Comments

  1. me says

    i don’t really like their reliance on it being something we’re “born with” — it shouldn’t matter.

    also, the pain isn’t infinite. if they mean that the pain is great, they should say that instead of something inaccurate.

    just read that snippit of the brief above, but wish it were better-written.

  2. voet says

    @ME

    Say whatever you want in the brief you file. We would not even be reading this post if Boies and Olsen had not initiated this effort. While it could have been done differently, the point is, no one else did.

  3. Paul Bunten says

    ME: I too wince at some of the assertions here and at the way in which they’re stated. But that’s the way in which legal arguments are made. This isn’t a social argument. The understandable counter-arguments you make here would make a part of the opposition’s answer.

  4. mike says

    these two men are incredibly smart and strategic and every single word of that is considered…they are five steps ahead of everyone else and know the impact of every word…yes expect the foes to say you cant prove that you were born gay…but you also cant prove that are born straight….and anyway im sure this is something they want the SCOTUS to debate…

  5. says

    Add:
    “And this stigma of inequality must be extinguished, just as the shameful badge of ‘separate but equal’ used against another minority was extinguished.”
    It wasn’t an acceptable concept before the law then, and it isn’t an acceptable concept before the law now.

    The Law is demeaned by submissions which support a continued discrimination based on race or on sexual orientation.
    That this manifest discriminatory amendment comes before this court is an affront to the very basis of Constitutional Law and the precedents already established.

  6. ML says

    I just finished reading the entire brief and it is powerfully written. It thoroughly and meticulously challenges, questions, answers, and defends our rights as citizens of this country, and our protection under the fourteenth amendment. I recommend it be read from beginning to end. It concludes with: “Plaintiffs and hundreds of thousands of gay men and lesbians in California and across the country are being excluded from one of life’s most precious relationships.
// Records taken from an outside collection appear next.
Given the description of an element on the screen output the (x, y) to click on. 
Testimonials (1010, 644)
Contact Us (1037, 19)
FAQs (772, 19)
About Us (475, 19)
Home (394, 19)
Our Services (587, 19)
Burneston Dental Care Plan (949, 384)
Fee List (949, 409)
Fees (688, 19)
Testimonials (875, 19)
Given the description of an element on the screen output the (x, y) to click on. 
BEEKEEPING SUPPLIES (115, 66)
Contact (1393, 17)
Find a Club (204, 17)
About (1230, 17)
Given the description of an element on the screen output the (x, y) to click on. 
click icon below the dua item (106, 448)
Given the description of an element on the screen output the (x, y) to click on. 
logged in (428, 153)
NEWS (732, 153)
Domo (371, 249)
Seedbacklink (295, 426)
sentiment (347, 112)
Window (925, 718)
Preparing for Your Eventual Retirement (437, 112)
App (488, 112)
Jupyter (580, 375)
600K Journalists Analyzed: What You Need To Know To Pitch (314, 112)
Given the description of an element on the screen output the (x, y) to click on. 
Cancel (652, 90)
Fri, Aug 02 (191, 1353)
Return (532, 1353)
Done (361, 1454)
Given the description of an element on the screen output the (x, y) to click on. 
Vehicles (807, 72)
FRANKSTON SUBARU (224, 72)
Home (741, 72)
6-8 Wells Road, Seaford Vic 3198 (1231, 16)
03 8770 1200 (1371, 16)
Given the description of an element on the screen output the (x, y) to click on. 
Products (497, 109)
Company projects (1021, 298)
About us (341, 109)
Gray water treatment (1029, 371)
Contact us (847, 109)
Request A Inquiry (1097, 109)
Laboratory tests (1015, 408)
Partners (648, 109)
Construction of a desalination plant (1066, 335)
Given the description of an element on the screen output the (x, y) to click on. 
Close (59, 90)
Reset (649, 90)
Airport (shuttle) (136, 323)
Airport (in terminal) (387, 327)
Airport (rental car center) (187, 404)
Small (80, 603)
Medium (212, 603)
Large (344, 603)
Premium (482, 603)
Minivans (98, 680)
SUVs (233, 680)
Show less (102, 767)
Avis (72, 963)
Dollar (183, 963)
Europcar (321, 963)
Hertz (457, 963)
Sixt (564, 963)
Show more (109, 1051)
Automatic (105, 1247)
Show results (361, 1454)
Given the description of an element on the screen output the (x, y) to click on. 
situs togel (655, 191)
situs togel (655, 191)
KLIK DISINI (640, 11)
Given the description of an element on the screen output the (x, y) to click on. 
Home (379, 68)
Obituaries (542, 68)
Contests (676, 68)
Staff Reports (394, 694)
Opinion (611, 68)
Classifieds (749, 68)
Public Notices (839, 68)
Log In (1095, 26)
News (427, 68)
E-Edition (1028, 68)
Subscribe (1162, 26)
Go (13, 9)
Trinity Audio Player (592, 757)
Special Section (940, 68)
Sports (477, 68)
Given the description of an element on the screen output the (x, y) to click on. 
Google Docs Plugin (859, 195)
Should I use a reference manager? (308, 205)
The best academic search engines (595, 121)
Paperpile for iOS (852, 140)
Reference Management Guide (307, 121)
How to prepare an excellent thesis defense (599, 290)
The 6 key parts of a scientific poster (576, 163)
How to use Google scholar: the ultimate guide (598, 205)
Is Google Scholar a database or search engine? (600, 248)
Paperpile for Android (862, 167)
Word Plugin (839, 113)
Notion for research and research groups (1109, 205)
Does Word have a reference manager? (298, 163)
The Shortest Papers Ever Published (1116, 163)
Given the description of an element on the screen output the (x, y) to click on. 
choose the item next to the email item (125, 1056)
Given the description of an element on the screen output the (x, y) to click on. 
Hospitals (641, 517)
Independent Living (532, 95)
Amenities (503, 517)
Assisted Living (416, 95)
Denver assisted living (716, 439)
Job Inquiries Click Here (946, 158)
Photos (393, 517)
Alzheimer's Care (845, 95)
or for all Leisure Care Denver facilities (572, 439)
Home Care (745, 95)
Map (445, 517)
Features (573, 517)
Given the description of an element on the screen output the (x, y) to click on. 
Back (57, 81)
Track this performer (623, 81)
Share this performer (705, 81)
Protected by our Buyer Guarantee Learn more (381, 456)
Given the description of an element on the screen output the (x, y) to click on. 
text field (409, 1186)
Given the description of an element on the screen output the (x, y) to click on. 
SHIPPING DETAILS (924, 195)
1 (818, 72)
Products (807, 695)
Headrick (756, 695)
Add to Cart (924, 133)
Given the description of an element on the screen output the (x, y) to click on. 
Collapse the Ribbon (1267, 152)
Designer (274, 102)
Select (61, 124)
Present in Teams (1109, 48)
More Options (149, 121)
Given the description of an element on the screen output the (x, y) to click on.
They may not marry the person they love, the person with whom they wish to partner in building a family and with whom they wish to share their future and their most intimate and private dreams.”

  7. Jack McFadden says

    @ME
    The “born homosexual” is important to this case, just as born being colored was important to racial discrimination. I’ve been this way my entire 70 years and I’ve experienced discrimination which is infinite in that it has always been in my memory. This brief is everything it should have been and I salute & thank the legal team.

  8. me says

    ok, but we can’t discriminate against people’s religion, and that’s a choice. so my point is it shouldn’t matter. if we need to make a less-sophisticated article for less-sophisticated justices, that’s fine, but unfortunate.

  9. says

    Ambrose Bierce famously defined “jury” as “12 men brought together to determine which side has the better lawyer.” If that is what happens here, we will win in Hollingsworth. Unfortunately, we likewise will lose in Windsor, thanks to Paul “I -made-my-deal-with-the-Devil” Clement and our pathetically inadequate Solicitor General.

  10. says

    Don’t get sidetracked by the born that way or not born that way argument. The Brief at page 32 quotes then-Judge Alito defining an “immutable characteristic” to be something “the members of the group either cannot change, or should not be required to change because it is fundamental to their individual identities or consciences.” Nuff said.

  11. Pete N SFO says

    The language they use is entirely strategic… they’re backing that blowhard Scalia into a corner.

    I cannot wait for the party in the street once these decisions come down- we’ll either be celebrating like never before, or raising our voices like never before.

    Increasingly, the world is watching.

  12. Zlick says

    Perhaps some of you are not as versed in legal briefs and pleadings as I am. It’s not a manifesto. It’s one of the most clear and concise legal briefings I can remember, and – since I’m also well-versed in the contorted legal history of Prop 8 – I find it states “our” side’s assertions and conclusions quite well.

    Don’t quibble with the immutability (born that way) argument. Sure, it shouldn’t matter one way or the other. But immutability is one of the factors that would allow sexual orientation matters to be subject to heightened scrutiny by the court. It’s in the brief for a reason. Everything is in there for a reason.

    I recommend you read this under the assumption that Olson and Bois know what they are doing.

  13. Lars says

    @John, by that reasoning, the Affordable Care Act would have been knocked down. It wasn’t. Justices are not juries. People make too much of the spectacle at oral arguments. The briefs are where the real work is done.

  14. Randy says

    I like AFER’s filing, but you really ought to read the City and County of San Francisco’s brief. Wow.

    I don’t see how anyone, reading the three briefs, could decide against us.